TASK PROMPT:
Please update the lines beginning at the line that has "Given: Click the Reports bar-chart icon" and stopping after the one that has "click(x=1991, y=353)", replacing every "Instruction" with "Goal" and changing nothing else. Return only those lines.

START ENTRIES SHOWN

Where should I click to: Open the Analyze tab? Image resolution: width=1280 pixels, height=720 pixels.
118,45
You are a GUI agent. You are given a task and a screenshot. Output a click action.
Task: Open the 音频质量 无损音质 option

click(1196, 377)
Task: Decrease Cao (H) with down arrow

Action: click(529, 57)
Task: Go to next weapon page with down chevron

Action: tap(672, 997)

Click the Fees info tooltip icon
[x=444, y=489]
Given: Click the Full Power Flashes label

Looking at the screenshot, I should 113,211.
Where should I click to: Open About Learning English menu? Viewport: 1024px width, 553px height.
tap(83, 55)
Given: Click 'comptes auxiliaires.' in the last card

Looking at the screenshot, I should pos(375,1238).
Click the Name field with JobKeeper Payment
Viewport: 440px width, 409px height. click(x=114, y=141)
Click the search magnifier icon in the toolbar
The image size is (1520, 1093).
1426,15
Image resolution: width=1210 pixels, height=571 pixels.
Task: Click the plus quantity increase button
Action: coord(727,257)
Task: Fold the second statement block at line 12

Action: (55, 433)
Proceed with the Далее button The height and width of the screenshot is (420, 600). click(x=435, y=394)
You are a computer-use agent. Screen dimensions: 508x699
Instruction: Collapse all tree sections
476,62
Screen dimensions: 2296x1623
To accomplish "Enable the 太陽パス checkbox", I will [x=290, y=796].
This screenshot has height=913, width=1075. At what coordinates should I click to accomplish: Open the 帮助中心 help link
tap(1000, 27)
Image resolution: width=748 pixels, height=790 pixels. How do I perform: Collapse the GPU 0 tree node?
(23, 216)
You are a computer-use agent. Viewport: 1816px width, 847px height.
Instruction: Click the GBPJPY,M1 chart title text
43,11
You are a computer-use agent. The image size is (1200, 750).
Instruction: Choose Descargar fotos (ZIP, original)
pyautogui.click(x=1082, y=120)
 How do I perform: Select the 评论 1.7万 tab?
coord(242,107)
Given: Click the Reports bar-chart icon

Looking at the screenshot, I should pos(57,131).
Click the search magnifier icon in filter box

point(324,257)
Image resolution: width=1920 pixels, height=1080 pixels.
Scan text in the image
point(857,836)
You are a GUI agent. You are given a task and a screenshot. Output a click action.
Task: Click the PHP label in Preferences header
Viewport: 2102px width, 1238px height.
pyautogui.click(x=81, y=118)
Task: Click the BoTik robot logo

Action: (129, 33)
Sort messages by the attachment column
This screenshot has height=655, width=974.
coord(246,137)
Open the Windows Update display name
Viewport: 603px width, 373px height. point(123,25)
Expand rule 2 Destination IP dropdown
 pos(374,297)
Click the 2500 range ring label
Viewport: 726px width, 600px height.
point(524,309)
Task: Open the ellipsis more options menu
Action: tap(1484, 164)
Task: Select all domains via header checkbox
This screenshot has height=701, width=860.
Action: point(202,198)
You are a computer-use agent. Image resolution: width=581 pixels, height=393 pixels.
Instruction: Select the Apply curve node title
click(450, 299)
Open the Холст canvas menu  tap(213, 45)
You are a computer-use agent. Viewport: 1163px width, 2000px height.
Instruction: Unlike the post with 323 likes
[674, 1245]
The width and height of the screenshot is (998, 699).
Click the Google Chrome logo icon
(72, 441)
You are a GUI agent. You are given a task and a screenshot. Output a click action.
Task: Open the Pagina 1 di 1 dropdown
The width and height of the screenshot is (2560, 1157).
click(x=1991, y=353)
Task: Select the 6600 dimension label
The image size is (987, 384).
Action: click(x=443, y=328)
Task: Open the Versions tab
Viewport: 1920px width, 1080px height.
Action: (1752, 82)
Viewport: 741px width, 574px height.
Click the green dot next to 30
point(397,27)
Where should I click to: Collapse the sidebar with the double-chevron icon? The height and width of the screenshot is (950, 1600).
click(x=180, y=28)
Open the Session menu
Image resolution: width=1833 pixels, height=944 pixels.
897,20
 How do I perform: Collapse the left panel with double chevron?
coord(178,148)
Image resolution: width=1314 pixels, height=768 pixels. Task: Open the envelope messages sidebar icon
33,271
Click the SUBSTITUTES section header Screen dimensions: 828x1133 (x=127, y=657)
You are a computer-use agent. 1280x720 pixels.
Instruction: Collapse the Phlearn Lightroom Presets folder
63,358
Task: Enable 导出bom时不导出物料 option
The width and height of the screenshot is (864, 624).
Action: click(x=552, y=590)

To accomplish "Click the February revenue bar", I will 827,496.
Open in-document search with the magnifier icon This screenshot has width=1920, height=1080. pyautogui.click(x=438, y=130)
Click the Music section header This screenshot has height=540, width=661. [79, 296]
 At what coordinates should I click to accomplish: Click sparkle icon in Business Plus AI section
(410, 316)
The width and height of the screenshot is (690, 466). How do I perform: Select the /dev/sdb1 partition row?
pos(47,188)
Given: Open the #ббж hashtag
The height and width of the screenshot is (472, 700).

END ENTRIES SHOWN

RESULT OF THIS TASK:
Given: Click the Reports bar-chart icon

Looking at the screenshot, I should pos(57,131).
Click the search magnifier icon in filter box

point(324,257)
Image resolution: width=1920 pixels, height=1080 pixels.
Scan text in the image
point(857,836)
You are a GUI agent. You are given a task and a screenshot. Output a click action.
Task: Click the PHP label in Preferences header
Viewport: 2102px width, 1238px height.
pyautogui.click(x=81, y=118)
Task: Click the BoTik robot logo

Action: (129, 33)
Sort messages by the attachment column
This screenshot has height=655, width=974.
coord(246,137)
Open the Windows Update display name
Viewport: 603px width, 373px height. point(123,25)
Expand rule 2 Destination IP dropdown
 pos(374,297)
Click the 2500 range ring label
Viewport: 726px width, 600px height.
point(524,309)
Task: Open the ellipsis more options menu
Action: tap(1484, 164)
Task: Select all domains via header checkbox
This screenshot has height=701, width=860.
Action: point(202,198)
You are a computer-use agent. Image resolution: width=581 pixels, height=393 pixels.
Goal: Select the Apply curve node title
click(450, 299)
Open the Холст canvas menu  tap(213, 45)
You are a computer-use agent. Viewport: 1163px width, 2000px height.
Goal: Unlike the post with 323 likes
[674, 1245]
The width and height of the screenshot is (998, 699).
Click the Google Chrome logo icon
(72, 441)
You are a GUI agent. You are given a task and a screenshot. Output a click action.
Task: Open the Pagina 1 di 1 dropdown
The width and height of the screenshot is (2560, 1157).
click(x=1991, y=353)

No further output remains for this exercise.